Exercise requirements
Only an exact repetition of the lines from the one holding "The image size" to the end of the data is wanted, with pictures left out.

──────

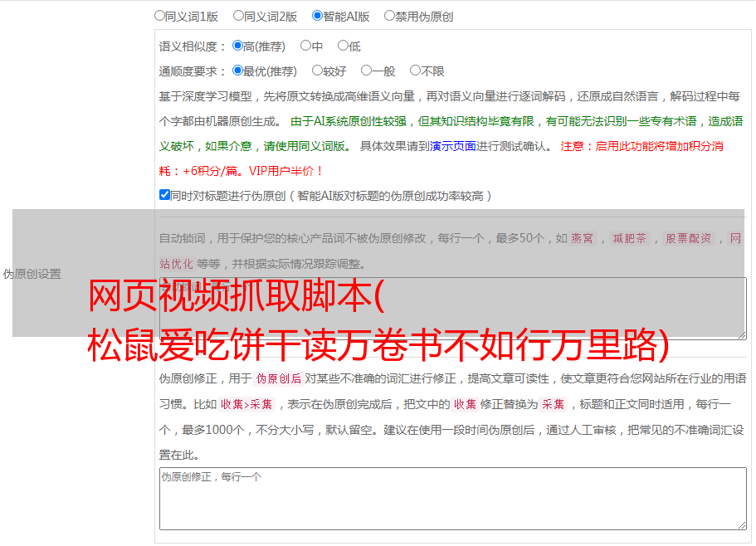Select the 智能AI版 radio option

[318, 16]
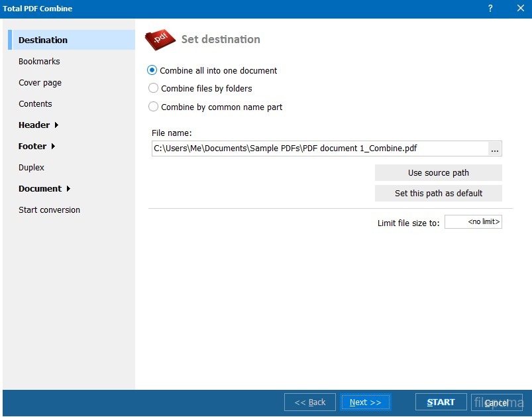
Task: Open the Bookmarks settings page
Action: [x=39, y=62]
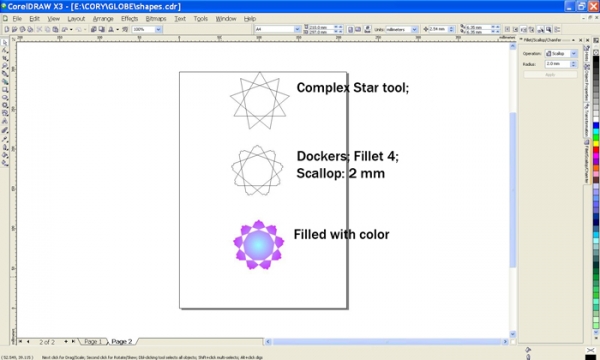Viewport: 600px width, 360px height.
Task: Open the paper size A4 dropdown
Action: tap(297, 29)
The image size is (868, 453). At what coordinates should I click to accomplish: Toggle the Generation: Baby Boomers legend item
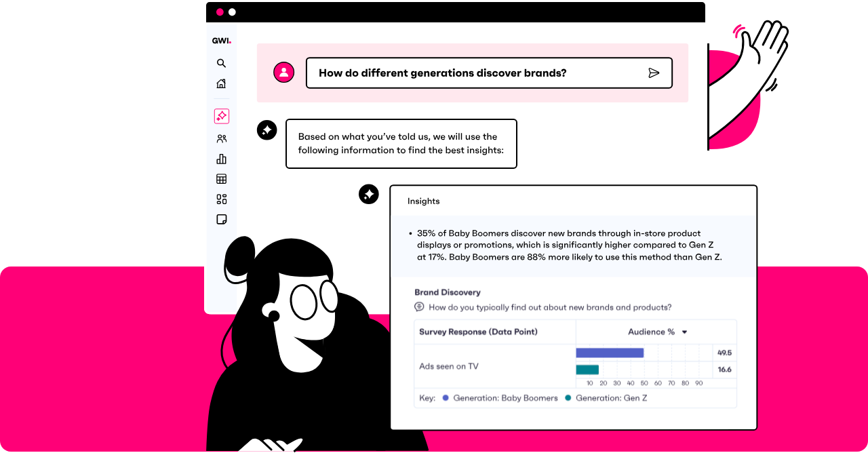[x=499, y=398]
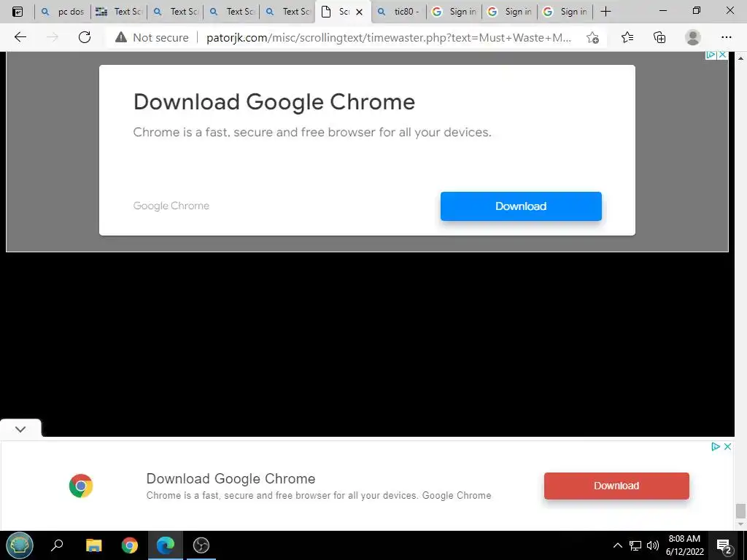Open the tab actions menu icon
This screenshot has height=560, width=747.
click(x=18, y=12)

──────

Task answer
The image size is (868, 453). At what coordinates should I click to accomplish: Toggle the Generation: Baby Boomers legend item
[x=499, y=398]
Open the tab actions menu icon
This screenshot has height=560, width=747.
click(x=18, y=12)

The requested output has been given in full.